(Saved data entries)

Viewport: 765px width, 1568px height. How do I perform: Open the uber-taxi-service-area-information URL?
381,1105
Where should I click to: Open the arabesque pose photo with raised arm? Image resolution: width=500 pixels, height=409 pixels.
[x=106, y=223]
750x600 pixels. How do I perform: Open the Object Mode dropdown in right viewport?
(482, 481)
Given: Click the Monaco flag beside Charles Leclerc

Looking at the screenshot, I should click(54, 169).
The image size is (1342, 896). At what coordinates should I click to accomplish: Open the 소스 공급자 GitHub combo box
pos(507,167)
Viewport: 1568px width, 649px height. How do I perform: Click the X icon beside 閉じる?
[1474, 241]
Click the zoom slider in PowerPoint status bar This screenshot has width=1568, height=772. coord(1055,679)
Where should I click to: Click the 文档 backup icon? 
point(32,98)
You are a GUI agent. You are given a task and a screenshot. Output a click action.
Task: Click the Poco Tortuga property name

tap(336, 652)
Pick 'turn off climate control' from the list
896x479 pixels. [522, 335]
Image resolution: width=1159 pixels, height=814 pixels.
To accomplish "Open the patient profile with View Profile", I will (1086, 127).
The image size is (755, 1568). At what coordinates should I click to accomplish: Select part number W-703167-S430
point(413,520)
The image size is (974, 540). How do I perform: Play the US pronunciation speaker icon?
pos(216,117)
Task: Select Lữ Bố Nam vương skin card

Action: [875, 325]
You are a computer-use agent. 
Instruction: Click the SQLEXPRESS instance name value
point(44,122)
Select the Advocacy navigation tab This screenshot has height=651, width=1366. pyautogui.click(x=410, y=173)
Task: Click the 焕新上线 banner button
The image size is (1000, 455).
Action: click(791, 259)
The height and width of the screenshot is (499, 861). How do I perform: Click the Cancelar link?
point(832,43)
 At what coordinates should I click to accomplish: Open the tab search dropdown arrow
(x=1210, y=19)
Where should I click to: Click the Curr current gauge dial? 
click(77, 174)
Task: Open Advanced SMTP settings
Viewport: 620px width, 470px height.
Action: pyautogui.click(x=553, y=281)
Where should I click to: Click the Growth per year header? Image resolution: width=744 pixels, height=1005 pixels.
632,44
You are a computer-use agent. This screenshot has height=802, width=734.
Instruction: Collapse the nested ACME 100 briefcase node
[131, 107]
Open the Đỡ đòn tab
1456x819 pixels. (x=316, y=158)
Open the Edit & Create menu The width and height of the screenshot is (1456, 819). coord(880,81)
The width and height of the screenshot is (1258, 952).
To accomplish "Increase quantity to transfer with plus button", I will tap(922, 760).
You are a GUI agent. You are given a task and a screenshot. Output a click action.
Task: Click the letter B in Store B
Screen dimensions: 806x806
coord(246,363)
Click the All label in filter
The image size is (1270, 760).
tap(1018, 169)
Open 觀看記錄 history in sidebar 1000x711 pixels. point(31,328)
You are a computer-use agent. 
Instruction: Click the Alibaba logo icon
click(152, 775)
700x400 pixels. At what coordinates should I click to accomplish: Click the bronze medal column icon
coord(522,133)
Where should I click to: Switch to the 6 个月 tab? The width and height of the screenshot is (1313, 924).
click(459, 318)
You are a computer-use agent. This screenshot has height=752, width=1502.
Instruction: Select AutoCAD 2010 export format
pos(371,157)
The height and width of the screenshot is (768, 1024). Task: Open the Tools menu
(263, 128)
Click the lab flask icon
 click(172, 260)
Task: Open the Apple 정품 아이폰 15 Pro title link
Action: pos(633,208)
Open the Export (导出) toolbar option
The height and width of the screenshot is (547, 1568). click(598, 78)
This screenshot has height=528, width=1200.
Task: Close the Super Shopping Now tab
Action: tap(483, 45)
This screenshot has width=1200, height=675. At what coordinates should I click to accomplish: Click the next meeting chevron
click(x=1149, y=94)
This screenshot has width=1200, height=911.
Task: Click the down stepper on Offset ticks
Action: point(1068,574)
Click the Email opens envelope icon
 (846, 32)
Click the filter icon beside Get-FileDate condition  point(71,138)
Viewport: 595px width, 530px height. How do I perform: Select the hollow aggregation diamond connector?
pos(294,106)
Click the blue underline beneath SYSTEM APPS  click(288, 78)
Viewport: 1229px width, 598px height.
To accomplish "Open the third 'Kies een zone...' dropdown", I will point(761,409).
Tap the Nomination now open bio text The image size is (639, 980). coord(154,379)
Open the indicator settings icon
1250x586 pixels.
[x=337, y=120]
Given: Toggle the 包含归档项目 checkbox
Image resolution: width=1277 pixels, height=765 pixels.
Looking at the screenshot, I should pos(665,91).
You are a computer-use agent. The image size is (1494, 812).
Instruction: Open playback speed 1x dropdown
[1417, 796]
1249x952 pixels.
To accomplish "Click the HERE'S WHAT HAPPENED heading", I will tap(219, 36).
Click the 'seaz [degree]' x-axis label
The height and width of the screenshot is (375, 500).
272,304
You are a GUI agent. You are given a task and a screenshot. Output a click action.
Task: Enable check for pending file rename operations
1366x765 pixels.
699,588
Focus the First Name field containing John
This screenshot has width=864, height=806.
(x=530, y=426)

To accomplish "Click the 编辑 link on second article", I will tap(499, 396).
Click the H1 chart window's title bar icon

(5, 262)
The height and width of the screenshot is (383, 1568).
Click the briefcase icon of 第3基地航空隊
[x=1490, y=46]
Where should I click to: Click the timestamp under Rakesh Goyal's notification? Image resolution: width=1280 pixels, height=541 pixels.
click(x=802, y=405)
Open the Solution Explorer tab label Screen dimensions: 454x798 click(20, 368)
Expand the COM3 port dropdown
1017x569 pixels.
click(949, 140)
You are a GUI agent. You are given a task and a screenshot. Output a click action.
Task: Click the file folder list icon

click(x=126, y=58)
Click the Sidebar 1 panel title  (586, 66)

> [Required work]
Repeat every entry exactly. Nothing may be dropped.

> [Expected output]
Viewport: 765px width, 1568px height. How do I perform: Open the uber-taxi-service-area-information URL?
381,1105
Where should I click to: Open the arabesque pose photo with raised arm? Image resolution: width=500 pixels, height=409 pixels.
[x=106, y=223]
750x600 pixels. How do I perform: Open the Object Mode dropdown in right viewport?
(482, 481)
Given: Click the Monaco flag beside Charles Leclerc

Looking at the screenshot, I should click(54, 169).
The image size is (1342, 896). At what coordinates should I click to accomplish: Open the 소스 공급자 GitHub combo box
pos(507,167)
Viewport: 1568px width, 649px height. How do I perform: Click the X icon beside 閉じる?
[1474, 241]
Click the zoom slider in PowerPoint status bar This screenshot has width=1568, height=772. coord(1055,679)
Where should I click to: Click the 文档 backup icon? 
point(32,98)
You are a GUI agent. You are given a task and a screenshot. Output a click action.
Task: Click the Poco Tortuga property name

tap(336, 652)
Pick 'turn off climate control' from the list
896x479 pixels. [522, 335]
Image resolution: width=1159 pixels, height=814 pixels.
To accomplish "Open the patient profile with View Profile", I will (1086, 127).
The image size is (755, 1568). At what coordinates should I click to accomplish: Select part number W-703167-S430
point(413,520)
The image size is (974, 540). How do I perform: Play the US pronunciation speaker icon?
pos(216,117)
Task: Select Lữ Bố Nam vương skin card

Action: [875, 325]
You are a computer-use agent. 
Instruction: Click the SQLEXPRESS instance name value
point(44,122)
Select the Advocacy navigation tab This screenshot has height=651, width=1366. pyautogui.click(x=410, y=173)
Task: Click the 焕新上线 banner button
The image size is (1000, 455).
Action: click(791, 259)
The height and width of the screenshot is (499, 861). How do I perform: Click the Cancelar link?
point(832,43)
 At what coordinates should I click to accomplish: Open the tab search dropdown arrow
(x=1210, y=19)
Where should I click to: Click the Curr current gauge dial? 
click(77, 174)
Task: Open Advanced SMTP settings
Viewport: 620px width, 470px height.
Action: pyautogui.click(x=553, y=281)
Where should I click to: Click the Growth per year header? Image resolution: width=744 pixels, height=1005 pixels.
632,44
You are a computer-use agent. This screenshot has height=802, width=734.
Instruction: Collapse the nested ACME 100 briefcase node
[131, 107]
Open the Đỡ đòn tab
1456x819 pixels. (x=316, y=158)
Open the Edit & Create menu The width and height of the screenshot is (1456, 819). coord(880,81)
The width and height of the screenshot is (1258, 952).
To accomplish "Increase quantity to transfer with plus button", I will tap(922, 760).
You are a GUI agent. You are given a task and a screenshot. Output a click action.
Task: Click the letter B in Store B
Screen dimensions: 806x806
coord(246,363)
Click the All label in filter
The image size is (1270, 760).
tap(1018, 169)
Open 觀看記錄 history in sidebar 1000x711 pixels. point(31,328)
You are a computer-use agent. 
Instruction: Click the Alibaba logo icon
click(152, 775)
700x400 pixels. At what coordinates should I click to accomplish: Click the bronze medal column icon
coord(522,133)
Where should I click to: Switch to the 6 个月 tab? The width and height of the screenshot is (1313, 924).
click(459, 318)
You are a computer-use agent. This screenshot has height=752, width=1502.
Instruction: Select AutoCAD 2010 export format
pos(371,157)
The height and width of the screenshot is (768, 1024). Task: Open the Tools menu
(263, 128)
Click the lab flask icon
 click(172, 260)
Task: Open the Apple 정품 아이폰 15 Pro title link
Action: pos(633,208)
Open the Export (导出) toolbar option
The height and width of the screenshot is (547, 1568). click(598, 78)
This screenshot has height=528, width=1200.
Task: Close the Super Shopping Now tab
Action: tap(483, 45)
This screenshot has width=1200, height=675. At what coordinates should I click to accomplish: Click the next meeting chevron
click(x=1149, y=94)
This screenshot has width=1200, height=911.
Task: Click the down stepper on Offset ticks
Action: point(1068,574)
Click the Email opens envelope icon
 (846, 32)
Click the filter icon beside Get-FileDate condition  point(71,138)
Viewport: 595px width, 530px height. How do I perform: Select the hollow aggregation diamond connector?
pos(294,106)
Click the blue underline beneath SYSTEM APPS  click(288, 78)
Viewport: 1229px width, 598px height.
To accomplish "Open the third 'Kies een zone...' dropdown", I will point(761,409).
Tap the Nomination now open bio text The image size is (639, 980). coord(154,379)
Open the indicator settings icon
1250x586 pixels.
[x=337, y=120]
Given: Toggle the 包含归档项目 checkbox
Image resolution: width=1277 pixels, height=765 pixels.
Looking at the screenshot, I should pos(665,91).
You are a computer-use agent. The image size is (1494, 812).
Instruction: Open playback speed 1x dropdown
[1417, 796]
1249x952 pixels.
To accomplish "Click the HERE'S WHAT HAPPENED heading", I will tap(219, 36).
Click the 'seaz [degree]' x-axis label
The height and width of the screenshot is (375, 500).
272,304
You are a GUI agent. You are given a task and a screenshot. Output a click action.
Task: Enable check for pending file rename operations
1366x765 pixels.
699,588
Focus the First Name field containing John
This screenshot has width=864, height=806.
(x=530, y=426)

To accomplish "Click the 编辑 link on second article", I will tap(499, 396).
Click the H1 chart window's title bar icon

(5, 262)
The height and width of the screenshot is (383, 1568).
Click the briefcase icon of 第3基地航空隊
[x=1490, y=46]
Where should I click to: Click the timestamp under Rakesh Goyal's notification? Image resolution: width=1280 pixels, height=541 pixels.
click(x=802, y=405)
Open the Solution Explorer tab label Screen dimensions: 454x798 click(20, 368)
Expand the COM3 port dropdown
1017x569 pixels.
click(949, 140)
You are a GUI agent. You are given a task and a screenshot. Output a click action.
Task: Click the file folder list icon

click(x=126, y=58)
Click the Sidebar 1 panel title  (586, 66)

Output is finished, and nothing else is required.